Only the lines below from the one containing "Task: Click the Insert Picture icon" through the one containing "You are a computer-use" belong in the answer, repeated exactly and without pictures.

▼

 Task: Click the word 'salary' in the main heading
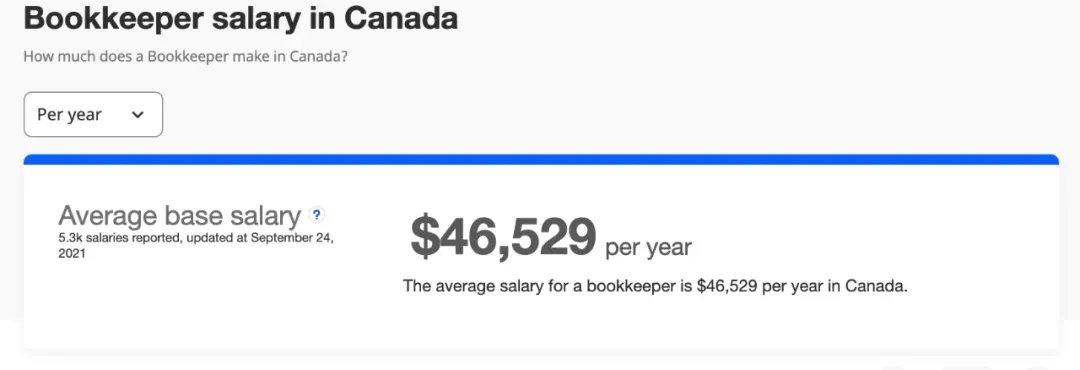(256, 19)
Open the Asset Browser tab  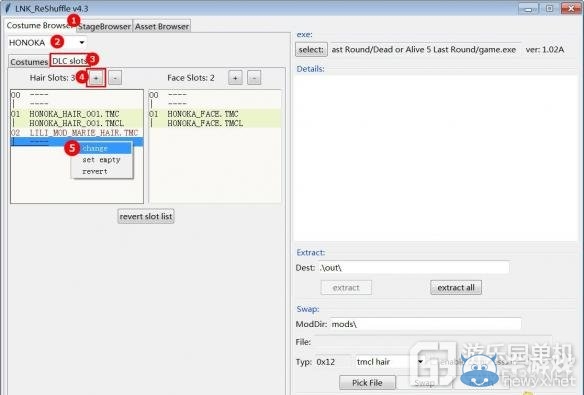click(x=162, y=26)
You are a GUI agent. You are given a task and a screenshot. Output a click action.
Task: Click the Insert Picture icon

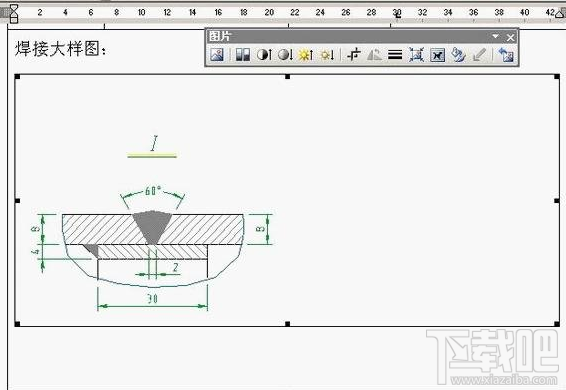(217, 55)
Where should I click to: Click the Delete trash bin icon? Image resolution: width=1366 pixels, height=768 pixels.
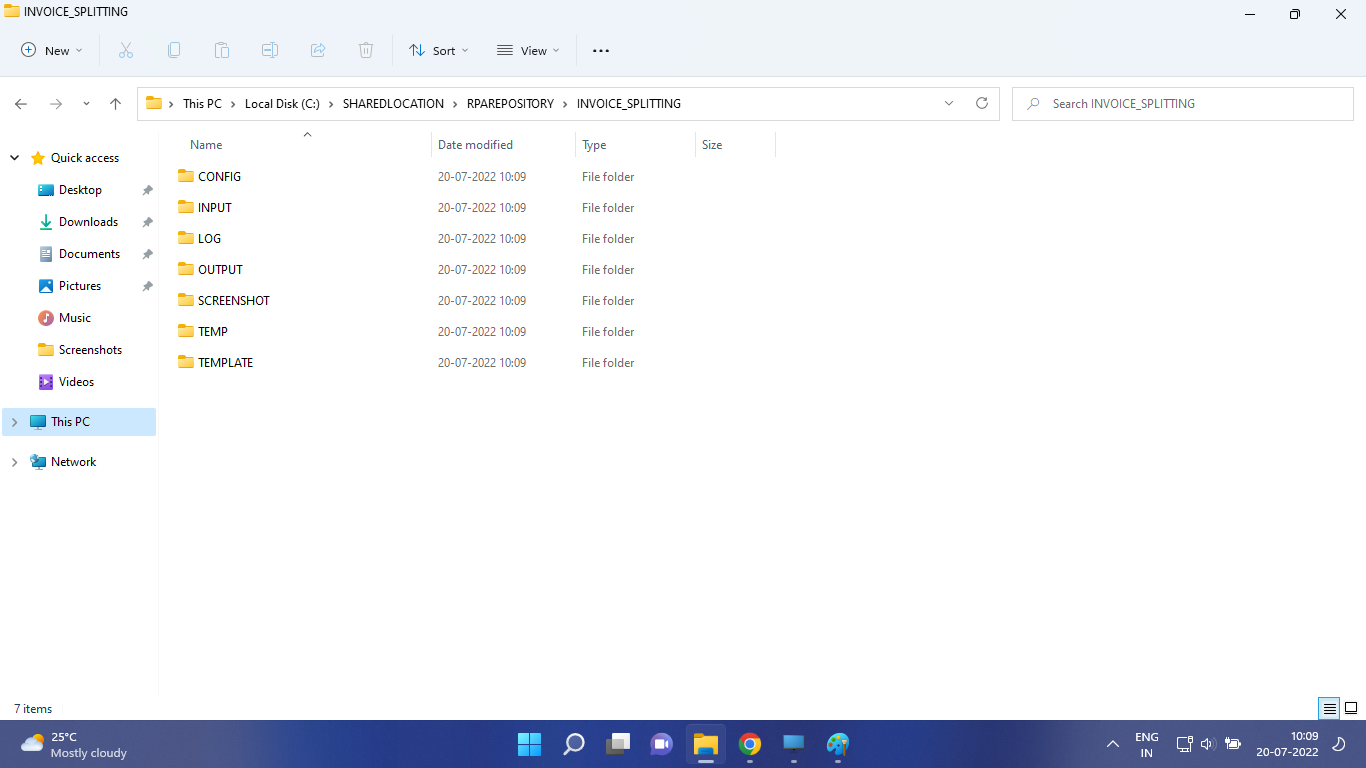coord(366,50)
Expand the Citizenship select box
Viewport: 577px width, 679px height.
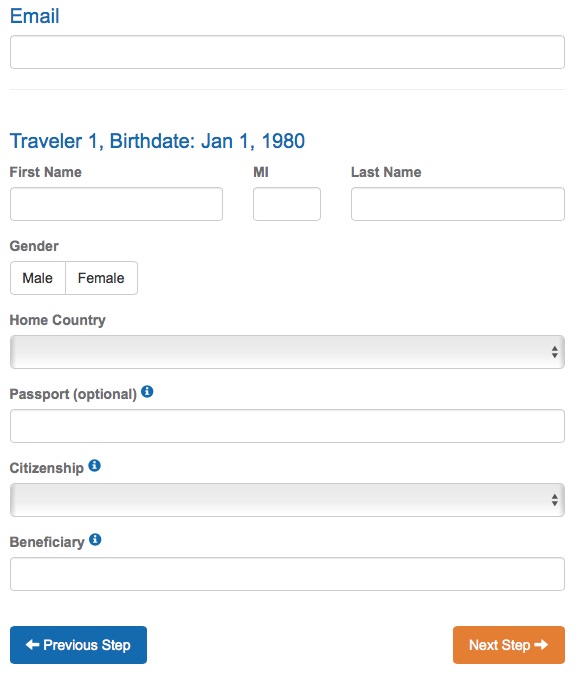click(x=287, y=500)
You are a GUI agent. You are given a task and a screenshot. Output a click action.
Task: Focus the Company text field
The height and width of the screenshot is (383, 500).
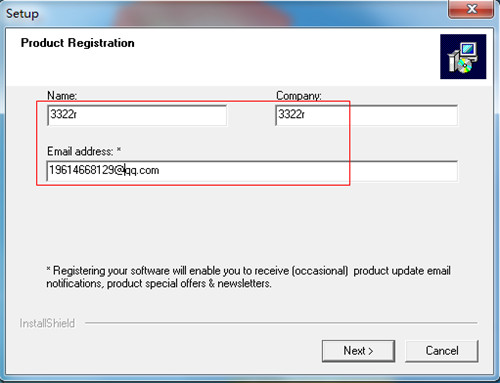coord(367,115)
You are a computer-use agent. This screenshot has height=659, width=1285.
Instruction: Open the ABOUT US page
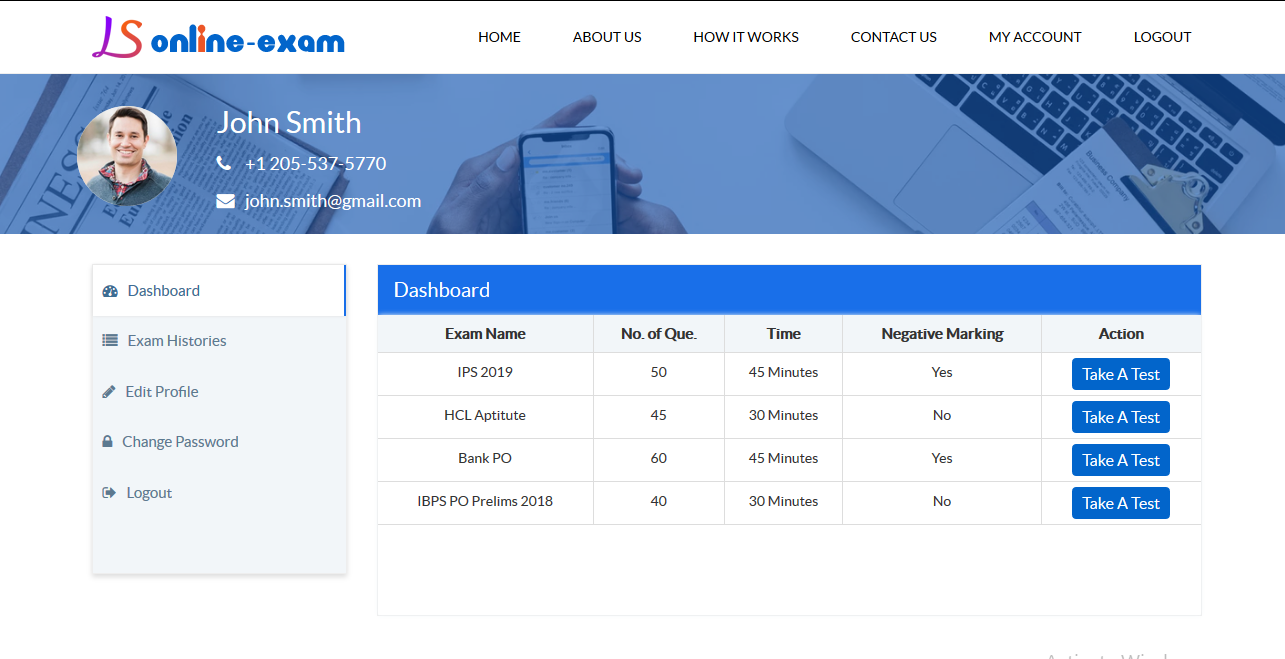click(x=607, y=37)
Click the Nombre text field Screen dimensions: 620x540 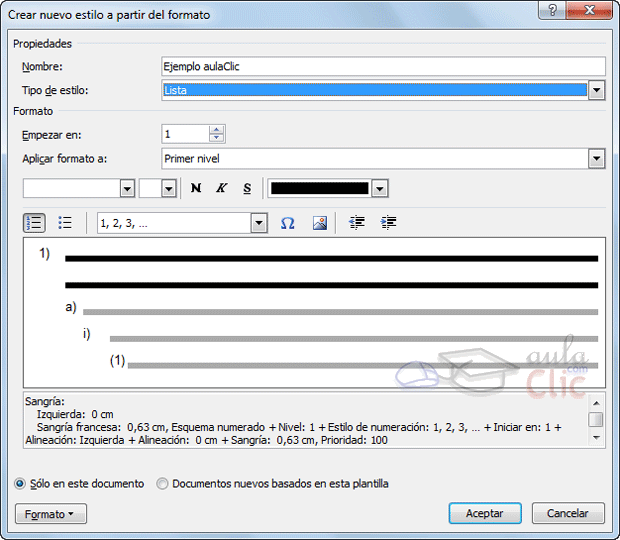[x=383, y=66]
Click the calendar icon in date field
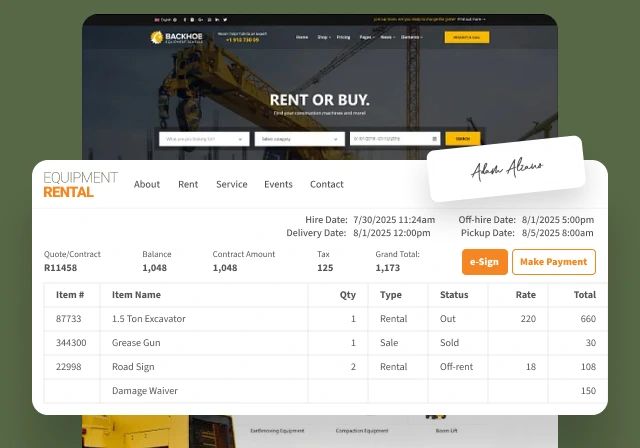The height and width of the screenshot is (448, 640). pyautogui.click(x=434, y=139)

▲

Written solution:
Task: Click the Insert Picture icon

(217, 55)
Where should I click to: Click the Delete trash bin icon? Image resolution: width=1366 pixels, height=768 pixels.
coord(366,50)
Expand the Citizenship select box
Viewport: 577px width, 679px height.
click(x=287, y=500)
You are a GUI agent. You are given a task and a screenshot. Output a click action.
Task: Focus the Company text field
The height and width of the screenshot is (383, 500).
coord(367,115)
You are a computer-use agent. This screenshot has height=659, width=1285.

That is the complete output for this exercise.